Pedro Iván Quintana
Fue Francis Fukuyama el que terminó con la polémica: ni los bilardistas ni los menotistas tenían la razón, se acabaron las ideologías y, señoras y señores, ese es el fin de la historia. A lo que nos quedó le llaman pensamiento único y sería mortalmente aburrido si no fuera porque existen los matices. Y como a mediados de año tenemos un compromiso trascendental, aprovecho este blog para hablar de esos matices.
Al ex técnico del Jubilo Iwata y actualmente parte del cuerpo técnico del Johns Hopkins University, en la liga estudiantil de Estados Unidos, lo odian los menotistas porque los descobijó. Pero tampoco les cae muy bien a los bilardistas, porque los dejó sin el feroz enemigo que se comía crudo a los niños, y ahora no tienen a quien darle de palos cuando asoma la cabeza.
Pero los menotistas y los bilardistas siguen por ahí, sólo que se han cambiado de nombres. Es fácil reconocerlos por los matices. Por ejemplo, en México menotista es Ricardo La Volpe y bilardista es Manuel Lapuente.
¿Y cuál es la diferencia entre uno y otro? Bueno, a grandes rasgos, el menotista juega preocupado por la tribuna mientras que al bilardista sólo le interesa el resultado.
¡Ah, entonces el menotista es el bueno de la película! No en automático, porque a veces, con el afán de jugar para la gente van todos felices al ataque, hacen túneles, bicicletas, cambios de juego y triangulaciones, pero cuando pierden la pelota, ¡zaz! viene el contragolpe, los que tenían que salir en línea andaban por el área chica rival (dicen que así se van a meter la liga en el bolsillo) y muchas veces terminan goleados, ya ven lo que le pasó al FC Dos Trabalhadores del profe Lula.
El bilardista (o lapuentista, ya quedamos), juega por los intereses de los dueños del equipo, que se resumen más o menos en hacer un montón de puntos, de la forma que sea.
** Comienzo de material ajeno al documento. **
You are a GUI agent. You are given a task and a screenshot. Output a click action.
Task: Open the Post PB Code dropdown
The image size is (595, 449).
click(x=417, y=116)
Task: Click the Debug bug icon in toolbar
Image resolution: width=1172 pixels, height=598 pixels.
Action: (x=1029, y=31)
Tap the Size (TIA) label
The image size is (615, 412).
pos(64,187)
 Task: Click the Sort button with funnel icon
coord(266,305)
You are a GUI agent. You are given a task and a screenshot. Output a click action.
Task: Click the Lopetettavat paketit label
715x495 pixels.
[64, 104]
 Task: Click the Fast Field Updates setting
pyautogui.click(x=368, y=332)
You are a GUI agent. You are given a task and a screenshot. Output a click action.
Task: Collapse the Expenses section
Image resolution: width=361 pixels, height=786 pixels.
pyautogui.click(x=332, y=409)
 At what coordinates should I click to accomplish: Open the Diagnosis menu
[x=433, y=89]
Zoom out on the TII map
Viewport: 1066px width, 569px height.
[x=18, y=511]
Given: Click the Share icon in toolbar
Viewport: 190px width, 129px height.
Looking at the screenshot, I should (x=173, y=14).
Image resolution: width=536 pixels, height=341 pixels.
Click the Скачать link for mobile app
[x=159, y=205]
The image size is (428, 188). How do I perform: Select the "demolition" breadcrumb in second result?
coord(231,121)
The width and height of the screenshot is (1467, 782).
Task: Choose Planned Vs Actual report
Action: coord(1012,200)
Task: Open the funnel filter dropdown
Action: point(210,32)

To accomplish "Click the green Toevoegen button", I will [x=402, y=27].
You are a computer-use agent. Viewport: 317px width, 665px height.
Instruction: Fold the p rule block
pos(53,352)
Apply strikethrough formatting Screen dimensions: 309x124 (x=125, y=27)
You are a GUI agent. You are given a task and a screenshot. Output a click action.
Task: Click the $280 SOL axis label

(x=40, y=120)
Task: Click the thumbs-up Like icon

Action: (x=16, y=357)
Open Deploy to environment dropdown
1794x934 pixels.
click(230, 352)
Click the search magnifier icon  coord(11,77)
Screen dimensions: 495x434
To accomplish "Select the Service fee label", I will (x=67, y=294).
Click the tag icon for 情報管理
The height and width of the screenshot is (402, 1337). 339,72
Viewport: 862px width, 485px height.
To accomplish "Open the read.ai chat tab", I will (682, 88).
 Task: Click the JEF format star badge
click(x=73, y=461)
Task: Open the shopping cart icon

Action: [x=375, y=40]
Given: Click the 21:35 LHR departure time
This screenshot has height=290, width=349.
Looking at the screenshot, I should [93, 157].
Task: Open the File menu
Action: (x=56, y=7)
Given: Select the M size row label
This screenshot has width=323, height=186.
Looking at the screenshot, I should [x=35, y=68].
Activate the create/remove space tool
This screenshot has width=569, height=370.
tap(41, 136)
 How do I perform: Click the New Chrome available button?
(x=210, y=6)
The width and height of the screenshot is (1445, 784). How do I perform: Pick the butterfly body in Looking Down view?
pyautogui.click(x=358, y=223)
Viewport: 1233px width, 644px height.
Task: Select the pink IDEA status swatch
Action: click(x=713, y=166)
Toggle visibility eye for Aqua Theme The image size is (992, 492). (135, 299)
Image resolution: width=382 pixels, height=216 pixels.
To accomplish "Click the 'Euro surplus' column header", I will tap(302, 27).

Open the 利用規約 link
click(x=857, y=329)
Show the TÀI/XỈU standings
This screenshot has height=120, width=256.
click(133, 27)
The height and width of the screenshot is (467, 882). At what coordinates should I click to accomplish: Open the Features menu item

Claro, el dueño siempre está atento a como se dirige el equipo y por eso, si hay que usar diademas y radiocomunicación, se vale. Al final de cuentas esos conjuntos prefieren conseguirse buenos gerentes. Y si al público le va mal, bueno, lo que cuenta al final del torneo es la estadística en la tabla general.
Mí teoría personal es que los bilardistas están súper atentos a ver quien es el empleado del año en el Murder King y en automático lo reclutan y lo ponen de candidato para algún equipo de Tercera División y luego lo van ascendiendo poco a poco y un día nos los topamos en la liguilla y aspirando al título.
Hay otros que suspiran por el título, pero todo indica que la liga (esa de las que no son de hule) ya se les fue. Son los que juegan en el Atlético Augusto Monterroso.
En fin, ya viene el Campeonato Mundial, la liguilla se está poniendo candente y puede ser que mañana nos desayunemos con la noticia que el mismísimo César Luis Menotti viene a dirigir al Veracruz, así que viene a cuento preguntar, ¿Tú a quien le vas, a los bilardistas o a los menotistas?